The Duke and Duchess of Sussex are just now ending their Africa royal tour, but they’ve already been dealing with some Frogmore Cottage drama going on back in the United Kingdom. Actually, it’s all settled now, as Prince Harry and Meghan Markle have received a public apology from The Sun pertaining to a previous report about the Sussexes at Frogmore Cottage.
Back in April, The Sun published a story, headlined “NOT IN MEG BACK YARD,” claiming Prince Harry and Meghan banned Windsor Castle staff from using a certain parking lot because it overlooked their new home, Frogmore Cottage, per the Press Gazette. The story alleged that Windsor staff was frustrated by the requested changes, as they had been using that lot for decades and that some members of the household would have to start paying for parking.
The story did include a “senior source” in the Royal Household that asserted the change was not directly from the Duke and Duchess of Sussex, and instead was from the Superintendent of Windsor Castle.
Prince Harry and Meghan filed a complaint with the Independent Press Standards Organization, and said the article was inaccurate for a number of reasons, including that the parking lot is not entirely closed and they personally had not implemented the parking ban (that was, indeed, the superintendent). They said the headline was not supported by the actual article, and that their representatives denied the allegations to the paper prior to publication, but The Sun still ran the story.

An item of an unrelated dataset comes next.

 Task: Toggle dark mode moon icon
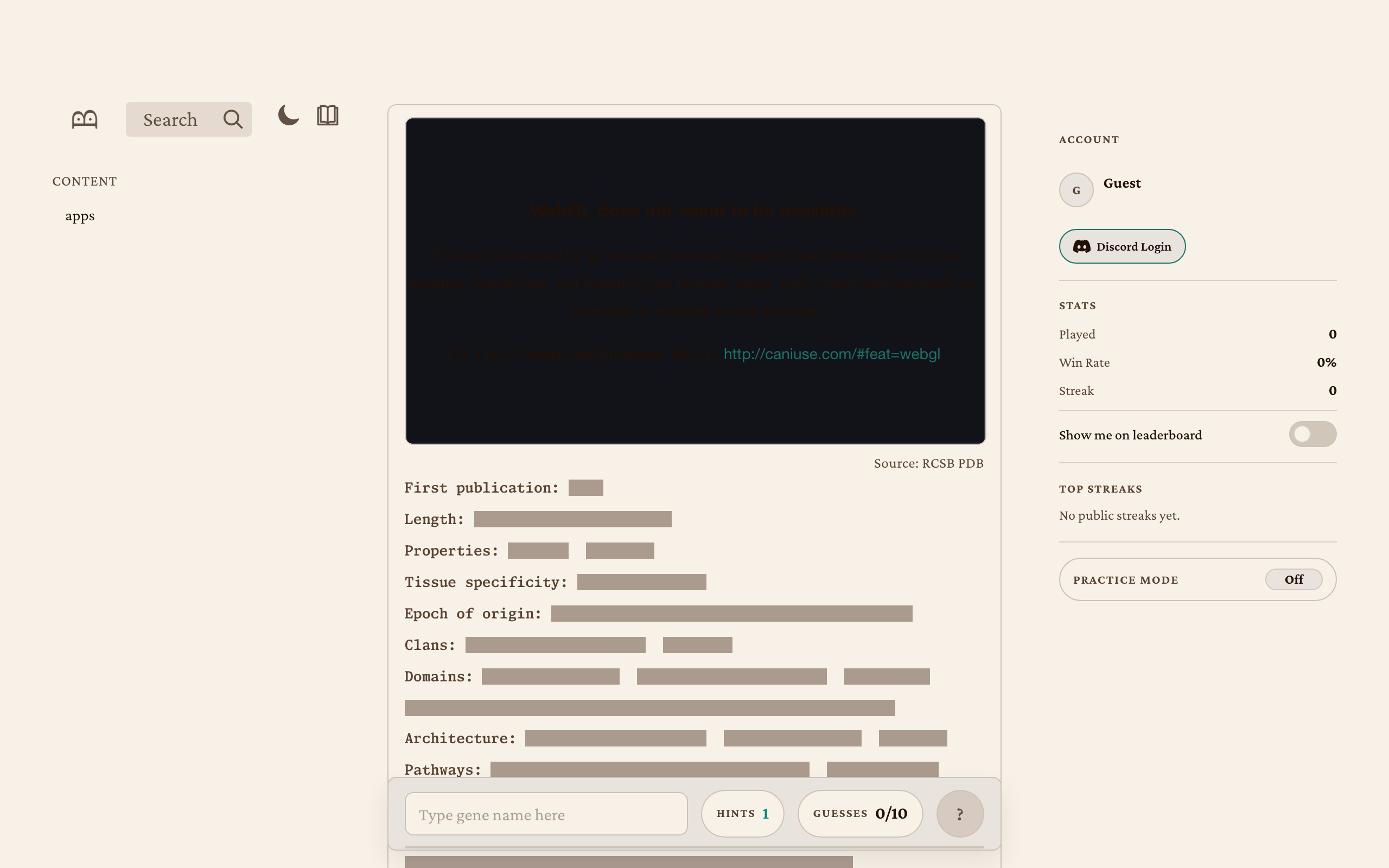pos(288,116)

The IPSO sided with the Sussexes, per the Press Gazette, and found the paper “in breach of Clause 1 (accuracy) of the Editors’ Code of Practice.” The Sun took down the story and published an apology.

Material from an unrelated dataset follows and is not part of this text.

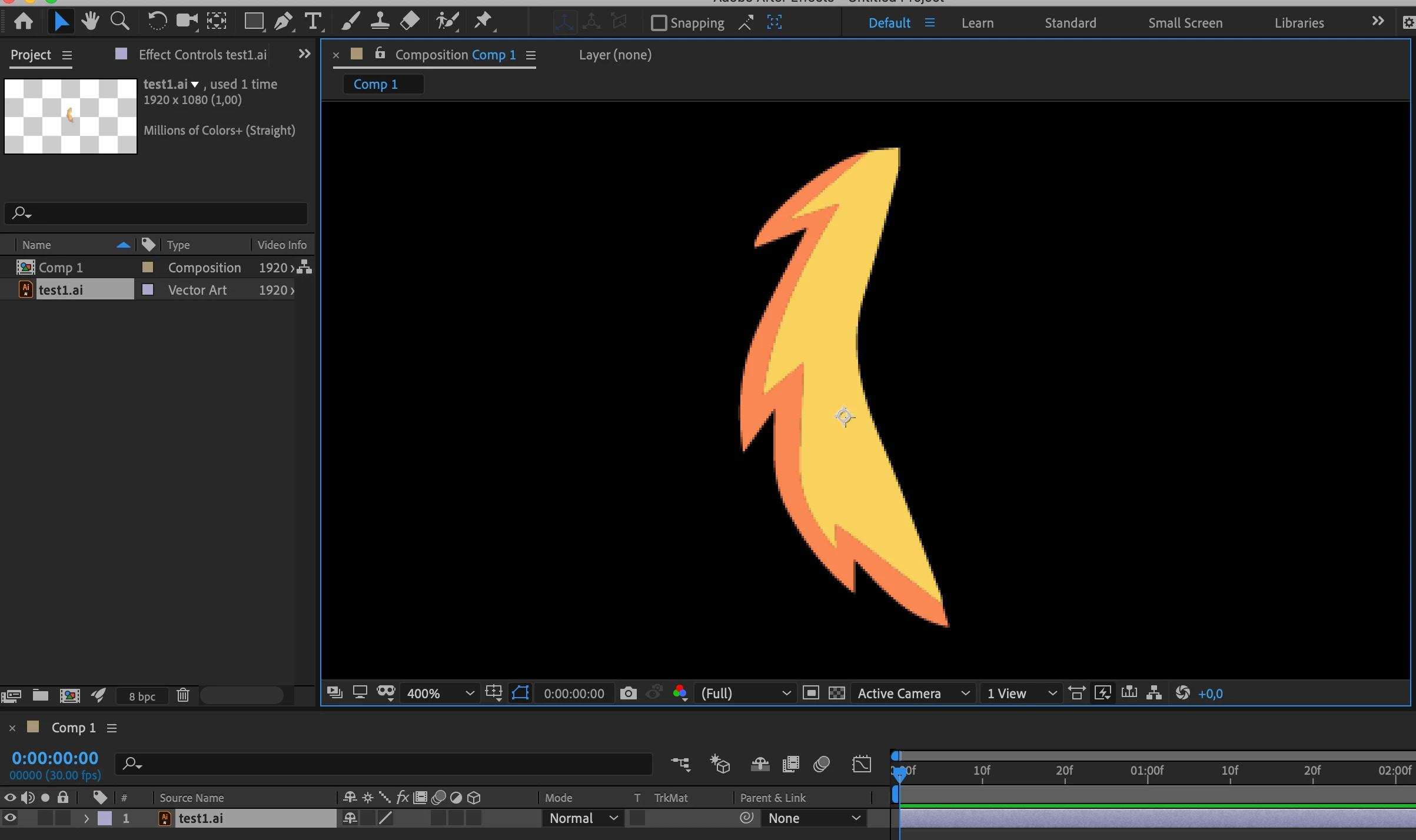Switch to the Effect Controls test1.ai tab
The height and width of the screenshot is (840, 1416).
pos(202,55)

This isn’t the first time Prince Harry and Meghan have dealt with issues pertaining to their fellow Windsor residents; there were previously rumors that an overeager staffer handed out a list of rules to neighbors on how they should interact with the Sussexes.
Indeed, Prince Harry and Meghan are taking an increasingly strong stance against the British press when it comes to harassment and invasion of privacy. The Duke of Sussex released a statement yesterday explaining he is now taking legal action against Associated Newspapers (the publisher of Daily Mail and Mail on Sunday) for “misuse of private information, infringement of copyright and breach of the Data Protection Act 2018,” referring to the outlet publishing (and apparently editing) a private letter Meghan wrote to her father earlier this year. Prince Harry elaborated on the tabloid’s “ruthless campaign” against Meghan “over the past year, throughout her pregnancy and while raising our newborn son,” and pointed out similarities between the press’ treatment of Meghan and his late mother, Princess Diana. Prince Harry concluded by thanking the public for their support.